Work item. Word for word, set down the entries that follow.

··· Given records

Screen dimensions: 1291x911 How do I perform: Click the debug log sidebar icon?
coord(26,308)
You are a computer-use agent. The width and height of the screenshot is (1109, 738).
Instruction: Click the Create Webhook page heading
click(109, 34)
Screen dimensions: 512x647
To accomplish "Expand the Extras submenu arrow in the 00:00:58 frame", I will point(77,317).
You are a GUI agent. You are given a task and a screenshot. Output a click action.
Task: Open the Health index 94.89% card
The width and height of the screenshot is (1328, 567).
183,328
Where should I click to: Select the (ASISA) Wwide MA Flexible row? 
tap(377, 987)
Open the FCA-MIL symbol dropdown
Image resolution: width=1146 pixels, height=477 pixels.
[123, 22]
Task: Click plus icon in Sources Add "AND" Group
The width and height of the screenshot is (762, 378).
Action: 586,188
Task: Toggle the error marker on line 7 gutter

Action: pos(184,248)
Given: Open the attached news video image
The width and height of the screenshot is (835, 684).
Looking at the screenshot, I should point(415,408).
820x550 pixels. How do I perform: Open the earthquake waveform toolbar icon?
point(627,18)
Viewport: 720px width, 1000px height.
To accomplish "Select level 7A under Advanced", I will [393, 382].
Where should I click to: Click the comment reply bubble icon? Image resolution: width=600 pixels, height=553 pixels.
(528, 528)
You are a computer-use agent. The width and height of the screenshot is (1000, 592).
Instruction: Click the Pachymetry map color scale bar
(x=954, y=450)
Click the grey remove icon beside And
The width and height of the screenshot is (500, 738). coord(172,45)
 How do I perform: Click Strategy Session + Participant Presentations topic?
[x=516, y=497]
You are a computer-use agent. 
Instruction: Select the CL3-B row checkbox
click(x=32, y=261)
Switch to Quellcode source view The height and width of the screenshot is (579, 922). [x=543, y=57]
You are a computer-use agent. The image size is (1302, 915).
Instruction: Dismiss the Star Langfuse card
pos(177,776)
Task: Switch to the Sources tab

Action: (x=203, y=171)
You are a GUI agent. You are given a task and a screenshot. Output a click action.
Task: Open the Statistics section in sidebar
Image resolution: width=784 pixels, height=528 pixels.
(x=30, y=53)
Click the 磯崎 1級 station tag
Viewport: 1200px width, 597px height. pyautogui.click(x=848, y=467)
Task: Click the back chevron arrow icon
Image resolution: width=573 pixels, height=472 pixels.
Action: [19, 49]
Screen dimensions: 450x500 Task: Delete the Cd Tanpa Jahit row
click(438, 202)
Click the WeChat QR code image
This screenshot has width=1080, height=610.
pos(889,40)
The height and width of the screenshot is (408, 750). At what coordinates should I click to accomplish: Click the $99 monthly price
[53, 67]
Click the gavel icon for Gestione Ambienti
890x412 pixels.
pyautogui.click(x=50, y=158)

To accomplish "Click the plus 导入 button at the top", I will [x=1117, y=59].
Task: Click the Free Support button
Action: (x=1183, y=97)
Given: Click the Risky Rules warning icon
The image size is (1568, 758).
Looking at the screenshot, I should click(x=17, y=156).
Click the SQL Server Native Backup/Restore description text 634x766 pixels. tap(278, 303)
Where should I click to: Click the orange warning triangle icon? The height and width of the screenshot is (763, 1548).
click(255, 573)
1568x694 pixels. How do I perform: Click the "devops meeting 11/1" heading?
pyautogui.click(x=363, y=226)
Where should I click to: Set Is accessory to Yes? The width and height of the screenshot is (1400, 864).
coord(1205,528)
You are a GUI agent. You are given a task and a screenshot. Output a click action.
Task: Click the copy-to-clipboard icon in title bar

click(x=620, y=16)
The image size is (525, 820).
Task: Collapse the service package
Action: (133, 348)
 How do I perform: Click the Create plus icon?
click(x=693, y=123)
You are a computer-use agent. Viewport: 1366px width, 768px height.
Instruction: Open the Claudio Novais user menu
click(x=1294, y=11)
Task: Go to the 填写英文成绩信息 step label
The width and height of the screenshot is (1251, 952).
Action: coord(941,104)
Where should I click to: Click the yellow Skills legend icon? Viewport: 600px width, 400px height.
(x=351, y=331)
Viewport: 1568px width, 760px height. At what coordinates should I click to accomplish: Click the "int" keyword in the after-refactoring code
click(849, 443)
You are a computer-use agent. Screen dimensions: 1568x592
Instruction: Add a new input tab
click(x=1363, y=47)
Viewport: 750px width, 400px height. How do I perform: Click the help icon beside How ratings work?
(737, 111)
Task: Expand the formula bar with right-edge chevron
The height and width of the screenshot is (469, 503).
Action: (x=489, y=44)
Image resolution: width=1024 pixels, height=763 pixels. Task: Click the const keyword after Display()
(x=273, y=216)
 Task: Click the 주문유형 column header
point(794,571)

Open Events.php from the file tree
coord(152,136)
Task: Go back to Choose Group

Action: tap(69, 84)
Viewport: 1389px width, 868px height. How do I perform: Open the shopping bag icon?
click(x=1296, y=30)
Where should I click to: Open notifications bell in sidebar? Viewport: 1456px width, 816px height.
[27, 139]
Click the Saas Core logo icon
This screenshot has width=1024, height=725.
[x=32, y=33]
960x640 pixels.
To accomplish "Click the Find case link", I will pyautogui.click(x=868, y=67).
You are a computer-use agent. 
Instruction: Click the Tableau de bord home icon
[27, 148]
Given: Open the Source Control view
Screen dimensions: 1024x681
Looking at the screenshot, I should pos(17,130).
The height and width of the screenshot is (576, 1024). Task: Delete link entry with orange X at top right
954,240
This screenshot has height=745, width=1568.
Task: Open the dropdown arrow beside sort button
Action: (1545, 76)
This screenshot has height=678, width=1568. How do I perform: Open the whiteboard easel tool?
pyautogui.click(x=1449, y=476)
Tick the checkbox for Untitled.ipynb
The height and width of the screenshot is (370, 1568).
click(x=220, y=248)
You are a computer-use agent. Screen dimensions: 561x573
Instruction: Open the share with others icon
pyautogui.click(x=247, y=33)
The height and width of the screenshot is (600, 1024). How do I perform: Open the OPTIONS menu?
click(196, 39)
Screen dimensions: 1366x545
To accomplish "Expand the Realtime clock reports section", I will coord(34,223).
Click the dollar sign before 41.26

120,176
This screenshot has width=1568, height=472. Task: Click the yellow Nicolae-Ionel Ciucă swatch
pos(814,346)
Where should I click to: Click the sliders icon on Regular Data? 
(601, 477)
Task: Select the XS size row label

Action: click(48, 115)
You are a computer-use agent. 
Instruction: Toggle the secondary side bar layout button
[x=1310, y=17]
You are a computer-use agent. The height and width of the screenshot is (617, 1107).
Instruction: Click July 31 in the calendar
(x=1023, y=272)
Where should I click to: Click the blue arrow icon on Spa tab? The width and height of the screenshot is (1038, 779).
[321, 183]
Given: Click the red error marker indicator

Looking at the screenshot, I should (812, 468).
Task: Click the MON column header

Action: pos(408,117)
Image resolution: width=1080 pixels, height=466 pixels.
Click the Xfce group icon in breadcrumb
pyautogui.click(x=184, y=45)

······

Answer to this exercise.
Screen dimensions: 1291x911 How do I perform: Click the debug log sidebar icon?
coord(26,308)
You are a computer-use agent. The width and height of the screenshot is (1109, 738).
Instruction: Click the Create Webhook page heading
click(109, 34)
Screen dimensions: 512x647
To accomplish "Expand the Extras submenu arrow in the 00:00:58 frame", I will point(77,317).
You are a GUI agent. You are given a task and a screenshot. Output a click action.
Task: Open the Health index 94.89% card
The width and height of the screenshot is (1328, 567).
183,328
Where should I click to: Select the (ASISA) Wwide MA Flexible row? 
tap(377, 987)
Open the FCA-MIL symbol dropdown
Image resolution: width=1146 pixels, height=477 pixels.
[123, 22]
Task: Click plus icon in Sources Add "AND" Group
The width and height of the screenshot is (762, 378).
Action: 586,188
Task: Toggle the error marker on line 7 gutter

Action: pos(184,248)
Given: Open the attached news video image
The width and height of the screenshot is (835, 684).
Looking at the screenshot, I should point(415,408).
820x550 pixels. How do I perform: Open the earthquake waveform toolbar icon?
point(627,18)
Viewport: 720px width, 1000px height.
To accomplish "Select level 7A under Advanced", I will [393, 382].
Where should I click to: Click the comment reply bubble icon? Image resolution: width=600 pixels, height=553 pixels.
(528, 528)
You are a computer-use agent. The width and height of the screenshot is (1000, 592).
Instruction: Click the Pachymetry map color scale bar
(x=954, y=450)
Click the grey remove icon beside And
The width and height of the screenshot is (500, 738). coord(172,45)
 How do I perform: Click Strategy Session + Participant Presentations topic?
[x=516, y=497]
You are a computer-use agent. 
Instruction: Select the CL3-B row checkbox
click(x=32, y=261)
Switch to Quellcode source view The height and width of the screenshot is (579, 922). [x=543, y=57]
You are a computer-use agent. The image size is (1302, 915).
Instruction: Dismiss the Star Langfuse card
pos(177,776)
Task: Switch to the Sources tab

Action: (x=203, y=171)
You are a GUI agent. You are given a task and a screenshot. Output a click action.
Task: Open the Statistics section in sidebar
Image resolution: width=784 pixels, height=528 pixels.
(x=30, y=53)
Click the 磯崎 1級 station tag
Viewport: 1200px width, 597px height. pyautogui.click(x=848, y=467)
Task: Click the back chevron arrow icon
Image resolution: width=573 pixels, height=472 pixels.
Action: [19, 49]
Screen dimensions: 450x500 Task: Delete the Cd Tanpa Jahit row
click(438, 202)
Click the WeChat QR code image
This screenshot has width=1080, height=610.
pos(889,40)
The height and width of the screenshot is (408, 750). At what coordinates should I click to accomplish: Click the $99 monthly price
[53, 67]
Click the gavel icon for Gestione Ambienti
890x412 pixels.
pyautogui.click(x=50, y=158)

To accomplish "Click the plus 导入 button at the top", I will [x=1117, y=59].
Task: Click the Free Support button
Action: (x=1183, y=97)
Given: Click the Risky Rules warning icon
The image size is (1568, 758).
Looking at the screenshot, I should click(x=17, y=156).
Click the SQL Server Native Backup/Restore description text 634x766 pixels. tap(278, 303)
Where should I click to: Click the orange warning triangle icon? The height and width of the screenshot is (763, 1548).
click(255, 573)
1568x694 pixels. How do I perform: Click the "devops meeting 11/1" heading?
pyautogui.click(x=363, y=226)
Where should I click to: Set Is accessory to Yes? The width and height of the screenshot is (1400, 864).
coord(1205,528)
You are a GUI agent. You are given a task and a screenshot. Output a click action.
Task: Click the copy-to-clipboard icon in title bar

click(x=620, y=16)
The image size is (525, 820).
Task: Collapse the service package
Action: (133, 348)
 How do I perform: Click the Create plus icon?
click(x=693, y=123)
You are a computer-use agent. Viewport: 1366px width, 768px height.
Instruction: Open the Claudio Novais user menu
click(x=1294, y=11)
Task: Go to the 填写英文成绩信息 step label
The width and height of the screenshot is (1251, 952).
Action: coord(941,104)
Where should I click to: Click the yellow Skills legend icon? Viewport: 600px width, 400px height.
(x=351, y=331)
Viewport: 1568px width, 760px height. At what coordinates should I click to accomplish: Click the "int" keyword in the after-refactoring code
click(849, 443)
You are a computer-use agent. Screen dimensions: 1568x592
Instruction: Add a new input tab
click(x=1363, y=47)
Viewport: 750px width, 400px height. How do I perform: Click the help icon beside How ratings work?
(737, 111)
Task: Expand the formula bar with right-edge chevron
The height and width of the screenshot is (469, 503).
Action: (x=489, y=44)
Image resolution: width=1024 pixels, height=763 pixels. Task: Click the const keyword after Display()
(x=273, y=216)
 Task: Click the 주문유형 column header
point(794,571)

Open Events.php from the file tree
coord(152,136)
Task: Go back to Choose Group

Action: tap(69, 84)
Viewport: 1389px width, 868px height. How do I perform: Open the shopping bag icon?
click(x=1296, y=30)
Where should I click to: Open notifications bell in sidebar? Viewport: 1456px width, 816px height.
[27, 139]
Click the Saas Core logo icon
This screenshot has width=1024, height=725.
[x=32, y=33]
960x640 pixels.
To accomplish "Click the Find case link", I will pyautogui.click(x=868, y=67).
You are a computer-use agent. 
Instruction: Click the Tableau de bord home icon
[27, 148]
Given: Open the Source Control view
Screen dimensions: 1024x681
Looking at the screenshot, I should pos(17,130).
The height and width of the screenshot is (576, 1024). Task: Delete link entry with orange X at top right
954,240
This screenshot has height=745, width=1568.
Task: Open the dropdown arrow beside sort button
Action: (1545, 76)
This screenshot has height=678, width=1568. How do I perform: Open the whiteboard easel tool?
pyautogui.click(x=1449, y=476)
Tick the checkbox for Untitled.ipynb
The height and width of the screenshot is (370, 1568).
click(x=220, y=248)
You are a computer-use agent. Screen dimensions: 561x573
Instruction: Open the share with others icon
pyautogui.click(x=247, y=33)
The height and width of the screenshot is (600, 1024). How do I perform: Open the OPTIONS menu?
click(196, 39)
Screen dimensions: 1366x545
To accomplish "Expand the Realtime clock reports section", I will coord(34,223).
Click the dollar sign before 41.26

120,176
This screenshot has width=1568, height=472. Task: Click the yellow Nicolae-Ionel Ciucă swatch
pos(814,346)
Where should I click to: Click the sliders icon on Regular Data? 
(601, 477)
Task: Select the XS size row label

Action: click(48, 115)
You are a computer-use agent. 
Instruction: Toggle the secondary side bar layout button
[x=1310, y=17]
You are a computer-use agent. The height and width of the screenshot is (617, 1107).
Instruction: Click July 31 in the calendar
(x=1023, y=272)
Where should I click to: Click the blue arrow icon on Spa tab? The width and height of the screenshot is (1038, 779).
[321, 183]
Given: Click the red error marker indicator

Looking at the screenshot, I should (812, 468).
Task: Click the MON column header

Action: pos(408,117)
Image resolution: width=1080 pixels, height=466 pixels.
Click the Xfce group icon in breadcrumb
pyautogui.click(x=184, y=45)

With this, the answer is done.